Try it - All lines from the one containing "Screen dimensions: 640x700" through the end of the material are to be given back exactly, without pictures.

[Task inputs]

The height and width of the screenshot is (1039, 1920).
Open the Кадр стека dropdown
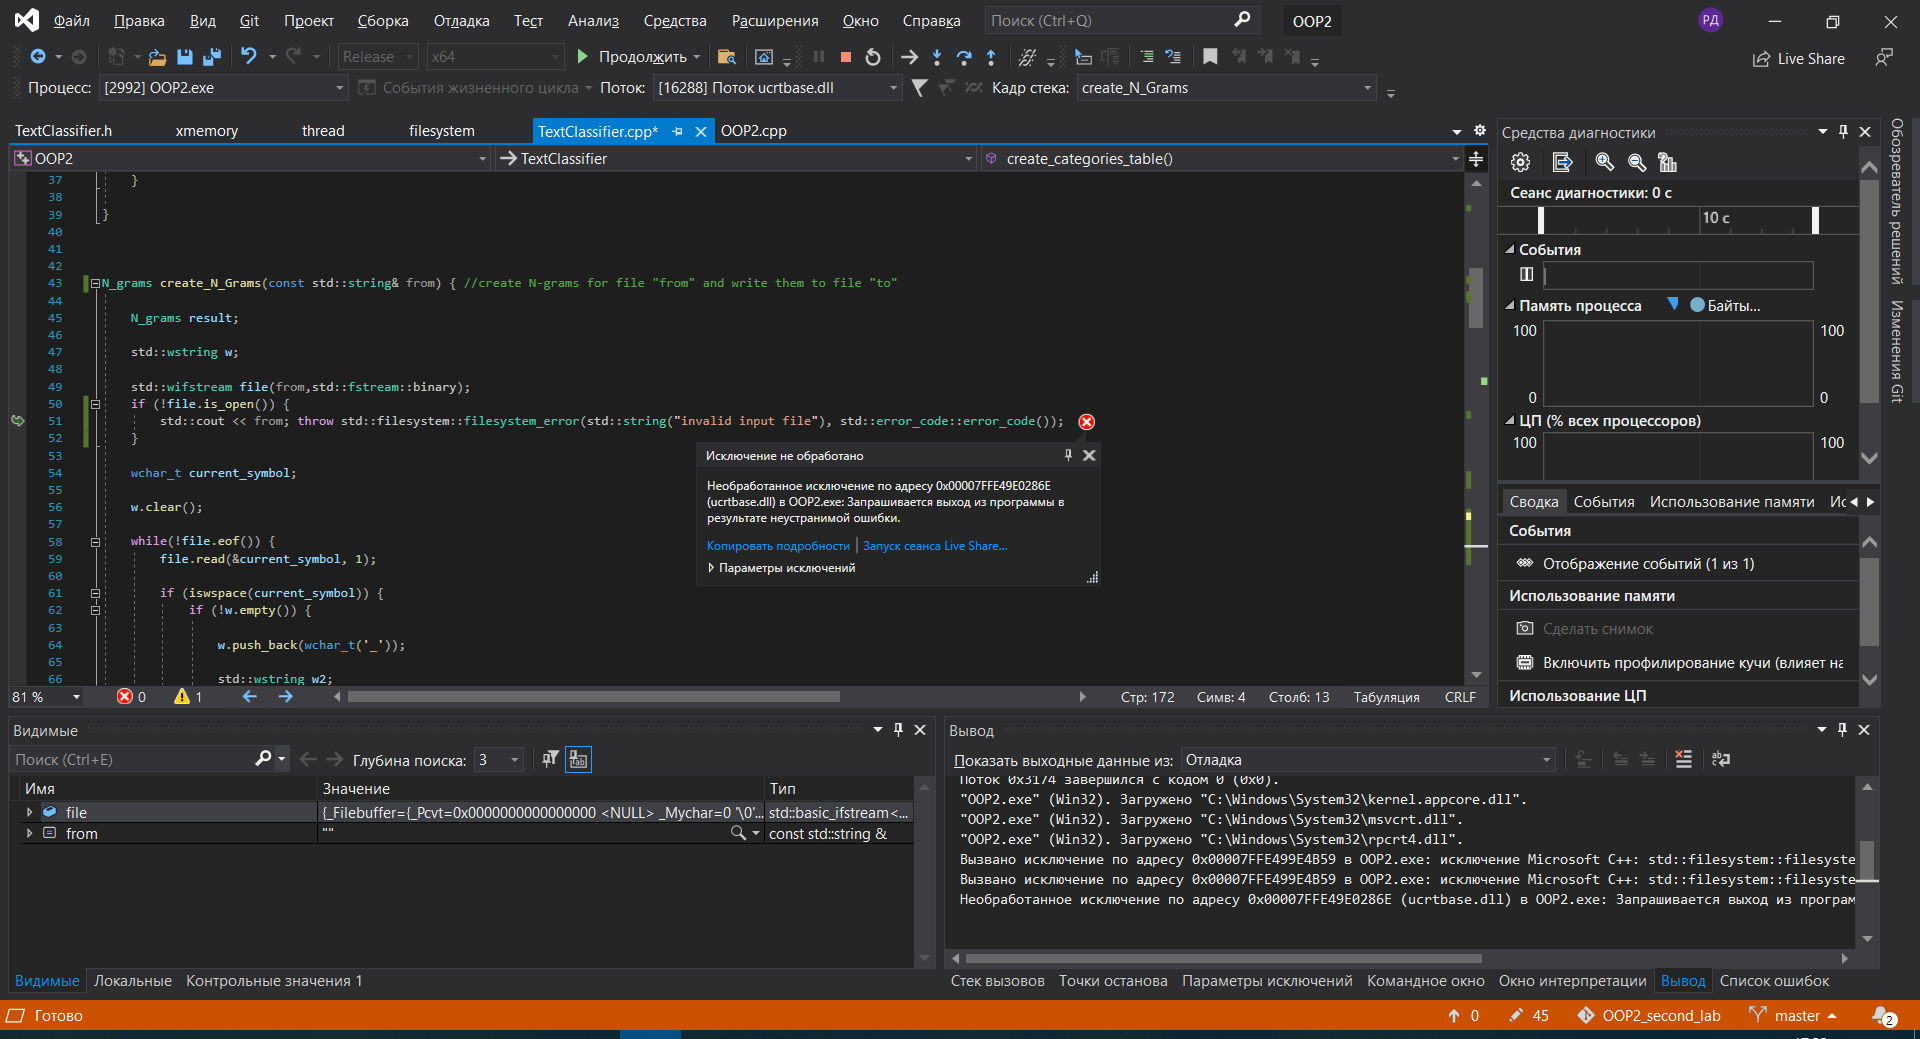pyautogui.click(x=1367, y=88)
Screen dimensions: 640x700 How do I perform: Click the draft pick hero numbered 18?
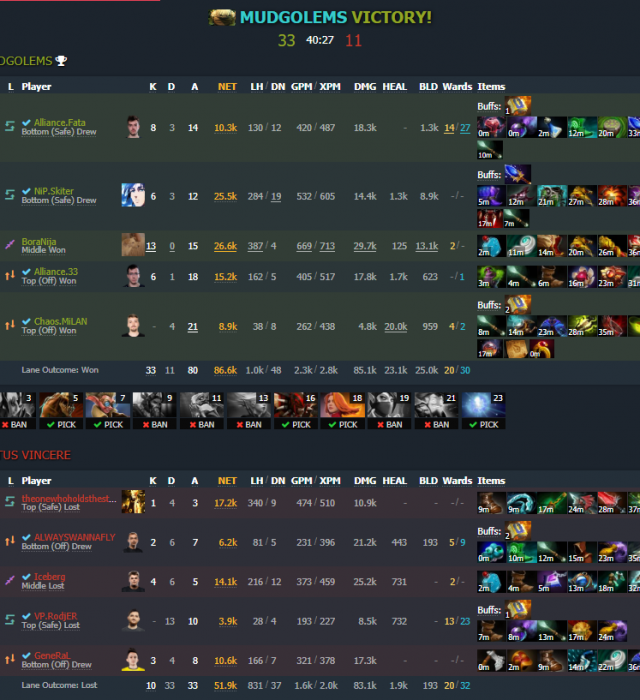pyautogui.click(x=342, y=411)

[/Task inputs]

Worked solution -
Screen dimensions: 640x700 How do I perform: Click the draft pick hero numbered 18?
pyautogui.click(x=342, y=411)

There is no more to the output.